If she can’t be confined to her room, you’ll have to follow her around the house while she sleep-runs, ignoring her nonsensical requests in total silence, only intervening in case she’s in danger of getting hurt. Once the terror ends, if she drops to sleep somewhere other than her room, gently pick her up and move her back to bed. (Since she has no memories of the terror, letting her wake up somewhere different than where she fell asleep can be a little scary and disorienting.)
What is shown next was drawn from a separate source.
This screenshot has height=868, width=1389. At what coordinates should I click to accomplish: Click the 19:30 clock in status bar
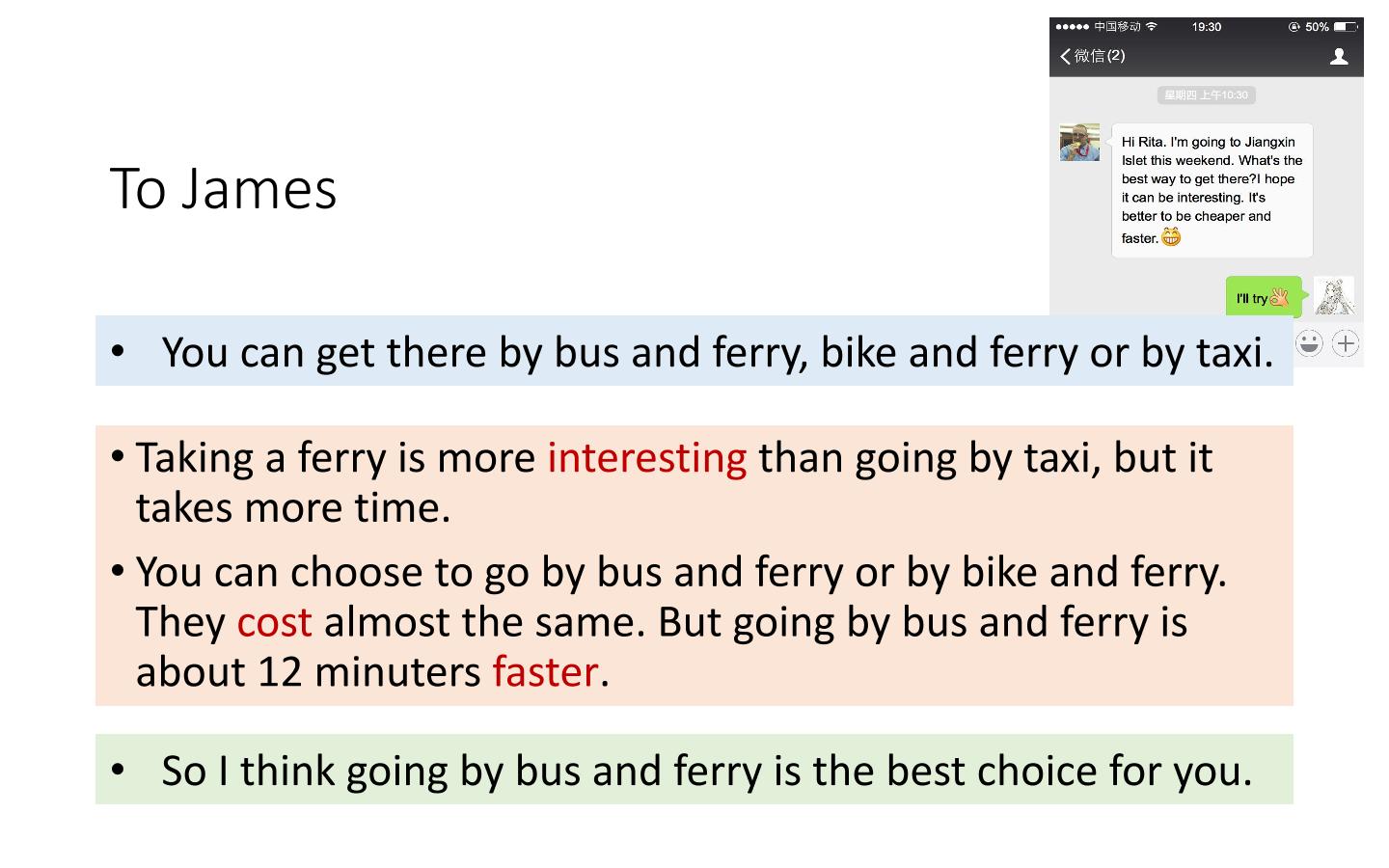tap(1207, 27)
In the meantime, try to get her to talk more about her feelings. About the move, her new school, things she misses or feels sad about. Assure her that it’s OKAY to feel sad or scared or angry. Keep the bedtime routine consistent — although I’m tempted to say you should shorten it and eliminate some of the extra steps you’ve added, because they MIGHT actually just be prolonging a night time bout of separation anxiety. But keep a LOT of physical contact and reassurance in there. She can come find you if she has a nightmare (which is a whole different thing, but lots of kids with night terrors are also prone to bad dreams) or feels scared or sad or whatever. (Note that if you install a gate on her room you’ll need to provide her with a way to contact you, like a baby monitor. She might actually find that comforting to take to bed with her!)
Good luck! This SHOULD pass, now that the barrage of big life changes are behind her. She’ll acclimate to her new surroundings in time. My youngest started sleepwalking right after we moved two months ago. That stopped within a few weeks but he still comes and crawls into our bed at some point several times a week, claiming bad dreams. A much more straightforward problem than what you’re dealing with, but rooted in the same place. Give her as much love and attention and reassurance during the day as you can, read books about feelings and big changes and talk about them with her, etc. And then at night, when the screaming starts, go silent and hands off.Published October 21, 2015. Last updated July 16, 2017.